The column decoder uses an inverter. Column 1 is connected to the inverter input and column 2 is connected to the inverter output. When the input is low column 2 is selected and when the input is high column 1 is selected.
Fig.7: Row Decoder block diagram
Fig 8: Row decoder
Fig. 9: Column Decoder
V. Sense Amplifier
This is typically a differential amplifier which amplifies the small differences in the bit lines. The sense amplifier is a part of the read circuitry which is used when data is read from the memory. The job of a sense amplifier is to sense the low power signals from a bitline which represents a data bit (1 or 0) stored in a memory cell, and amplify the small voltage swing to recognizable logic levels so that the data can be interpreted properly by logic outside the memory. The objectives for the design of sense amplifier are minimum power consumption, restricted area of the layout, minimum sense delay, required amplification, high reliability, and tolerance. The sense amplifier we designed is a differential amplifier which is connected to the three series inverters. One of the inverters is used to invert the inverted out of the differential amplifier. The other two are used to increase the speed.
Fig.10: Sense Amplifier
VI. Integration and Performance
Initially each of the individual blocks were designed and implemented. All of them passed the LVS and DRC tests and worked as expected. We then integrated them to form the overall memory block as shown below.

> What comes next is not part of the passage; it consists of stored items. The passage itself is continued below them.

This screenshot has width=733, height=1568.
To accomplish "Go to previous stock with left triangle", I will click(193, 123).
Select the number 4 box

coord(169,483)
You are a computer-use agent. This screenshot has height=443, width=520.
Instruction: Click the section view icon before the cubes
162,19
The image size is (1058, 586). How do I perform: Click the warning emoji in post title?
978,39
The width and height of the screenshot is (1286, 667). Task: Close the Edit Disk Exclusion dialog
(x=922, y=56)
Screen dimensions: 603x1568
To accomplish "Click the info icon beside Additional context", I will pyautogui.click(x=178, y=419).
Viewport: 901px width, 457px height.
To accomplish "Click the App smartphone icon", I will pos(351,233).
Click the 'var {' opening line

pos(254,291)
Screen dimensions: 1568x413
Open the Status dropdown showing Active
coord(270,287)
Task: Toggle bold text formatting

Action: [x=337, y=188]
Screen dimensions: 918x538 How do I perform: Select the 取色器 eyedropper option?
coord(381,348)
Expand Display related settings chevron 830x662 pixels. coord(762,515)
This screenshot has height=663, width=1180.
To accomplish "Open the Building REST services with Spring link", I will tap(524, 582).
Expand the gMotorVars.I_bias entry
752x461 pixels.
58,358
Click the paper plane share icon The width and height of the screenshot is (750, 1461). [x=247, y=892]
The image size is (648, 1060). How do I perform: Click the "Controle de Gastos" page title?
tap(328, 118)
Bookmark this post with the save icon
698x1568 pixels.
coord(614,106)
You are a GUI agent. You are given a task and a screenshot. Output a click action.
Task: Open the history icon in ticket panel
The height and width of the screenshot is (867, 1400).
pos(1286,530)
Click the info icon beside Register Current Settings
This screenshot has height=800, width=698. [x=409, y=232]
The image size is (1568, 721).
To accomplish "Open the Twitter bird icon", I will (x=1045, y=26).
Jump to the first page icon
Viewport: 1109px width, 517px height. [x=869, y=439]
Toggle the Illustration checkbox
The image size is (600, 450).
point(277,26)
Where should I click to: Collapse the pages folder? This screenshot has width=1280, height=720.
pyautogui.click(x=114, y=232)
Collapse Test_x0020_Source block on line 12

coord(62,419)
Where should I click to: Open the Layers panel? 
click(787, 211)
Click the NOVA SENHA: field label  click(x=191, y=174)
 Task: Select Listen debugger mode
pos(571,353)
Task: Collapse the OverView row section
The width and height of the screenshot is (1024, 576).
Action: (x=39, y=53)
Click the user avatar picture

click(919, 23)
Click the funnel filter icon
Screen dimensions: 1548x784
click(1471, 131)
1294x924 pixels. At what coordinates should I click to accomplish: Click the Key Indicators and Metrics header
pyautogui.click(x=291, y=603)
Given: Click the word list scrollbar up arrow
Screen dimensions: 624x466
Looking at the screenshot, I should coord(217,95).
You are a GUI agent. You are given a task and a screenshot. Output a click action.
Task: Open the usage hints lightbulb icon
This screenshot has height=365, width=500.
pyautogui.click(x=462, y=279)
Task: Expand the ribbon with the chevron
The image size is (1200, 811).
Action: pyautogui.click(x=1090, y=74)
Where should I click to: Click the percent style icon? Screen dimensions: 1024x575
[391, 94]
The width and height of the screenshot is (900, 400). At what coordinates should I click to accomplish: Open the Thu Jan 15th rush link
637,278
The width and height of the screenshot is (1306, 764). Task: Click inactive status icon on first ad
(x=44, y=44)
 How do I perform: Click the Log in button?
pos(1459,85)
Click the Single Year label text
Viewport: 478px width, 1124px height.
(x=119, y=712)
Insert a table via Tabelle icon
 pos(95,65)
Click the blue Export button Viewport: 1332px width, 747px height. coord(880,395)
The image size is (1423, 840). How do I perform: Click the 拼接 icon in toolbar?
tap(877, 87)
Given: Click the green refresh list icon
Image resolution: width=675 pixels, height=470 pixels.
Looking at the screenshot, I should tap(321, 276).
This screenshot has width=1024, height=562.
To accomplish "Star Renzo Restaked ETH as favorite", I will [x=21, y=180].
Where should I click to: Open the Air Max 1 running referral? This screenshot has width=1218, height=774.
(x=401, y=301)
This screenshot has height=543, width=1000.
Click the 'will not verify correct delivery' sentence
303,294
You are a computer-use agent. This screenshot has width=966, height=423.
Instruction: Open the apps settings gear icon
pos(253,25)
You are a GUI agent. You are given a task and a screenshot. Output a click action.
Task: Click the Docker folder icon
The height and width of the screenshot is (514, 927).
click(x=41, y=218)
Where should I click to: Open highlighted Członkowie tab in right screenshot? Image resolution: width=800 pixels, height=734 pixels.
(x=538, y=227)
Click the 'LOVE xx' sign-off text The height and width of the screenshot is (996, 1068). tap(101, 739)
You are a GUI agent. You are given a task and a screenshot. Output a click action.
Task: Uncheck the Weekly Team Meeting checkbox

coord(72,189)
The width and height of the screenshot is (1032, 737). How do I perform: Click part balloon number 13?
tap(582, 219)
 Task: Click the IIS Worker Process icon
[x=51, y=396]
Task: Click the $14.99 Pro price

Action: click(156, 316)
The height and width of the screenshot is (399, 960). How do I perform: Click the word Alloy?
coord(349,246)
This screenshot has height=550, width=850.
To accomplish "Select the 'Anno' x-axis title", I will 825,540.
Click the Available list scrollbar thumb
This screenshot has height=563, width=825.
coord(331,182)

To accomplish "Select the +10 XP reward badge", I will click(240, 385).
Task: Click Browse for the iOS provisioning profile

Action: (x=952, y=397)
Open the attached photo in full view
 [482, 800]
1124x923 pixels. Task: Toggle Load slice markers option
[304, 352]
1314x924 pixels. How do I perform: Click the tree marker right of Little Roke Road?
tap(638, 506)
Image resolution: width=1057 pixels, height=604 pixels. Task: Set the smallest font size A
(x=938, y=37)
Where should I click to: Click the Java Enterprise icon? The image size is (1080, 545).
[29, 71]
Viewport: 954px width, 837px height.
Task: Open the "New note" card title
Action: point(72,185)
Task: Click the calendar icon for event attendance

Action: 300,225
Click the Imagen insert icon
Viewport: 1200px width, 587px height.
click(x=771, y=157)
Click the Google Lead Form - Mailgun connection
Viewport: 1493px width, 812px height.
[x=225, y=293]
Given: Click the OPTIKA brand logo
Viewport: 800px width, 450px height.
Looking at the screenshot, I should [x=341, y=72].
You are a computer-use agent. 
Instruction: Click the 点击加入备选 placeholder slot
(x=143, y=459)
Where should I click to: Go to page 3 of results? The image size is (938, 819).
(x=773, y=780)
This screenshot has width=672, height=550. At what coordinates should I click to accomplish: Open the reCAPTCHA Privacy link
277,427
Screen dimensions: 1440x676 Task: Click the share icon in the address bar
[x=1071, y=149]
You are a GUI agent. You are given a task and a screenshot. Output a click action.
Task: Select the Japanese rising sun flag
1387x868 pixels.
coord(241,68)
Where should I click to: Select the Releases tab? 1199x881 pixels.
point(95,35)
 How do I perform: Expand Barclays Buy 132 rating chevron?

Fig. 11: The overall schematic of the 8x2 SRAM
Fig. 12: 8x2 SRAM Schematic with no errors in icfb window
Fig. 13: 8x2 SRAM Layout
Performance parameters of the SRAM cell are given below.
1. SRAM cell area:
Area =Width * Height=22.11um^2
Overall SRAM area
Area =Width * Height=4,406.74um^2
2. Read Access Time:
The 50% delay from the rising edge of clk1 to the output data transition from 0 to 1 calculated for SRAM cell in column 1 of row 1 is 413.8 ps. Similarly, the 50% delay from the rising edge of clock clk1 to the output data transition from 1 to 0 is 447.2 ps.
Fig. 14: Read Access Time 0 to 1
Fig. 15: Read Access Time 1 to 0
3. Write access time:
The 50% delay from the rising edge of clk1 to the final writing of the input into the memory form 0 to 1 for the SRAM cell in column 1 of row 1 is 542.4 ps. The 50% delay from the rising edge of clk1 to the writing of the input into the memory form 1 to 0 is 333.9ps.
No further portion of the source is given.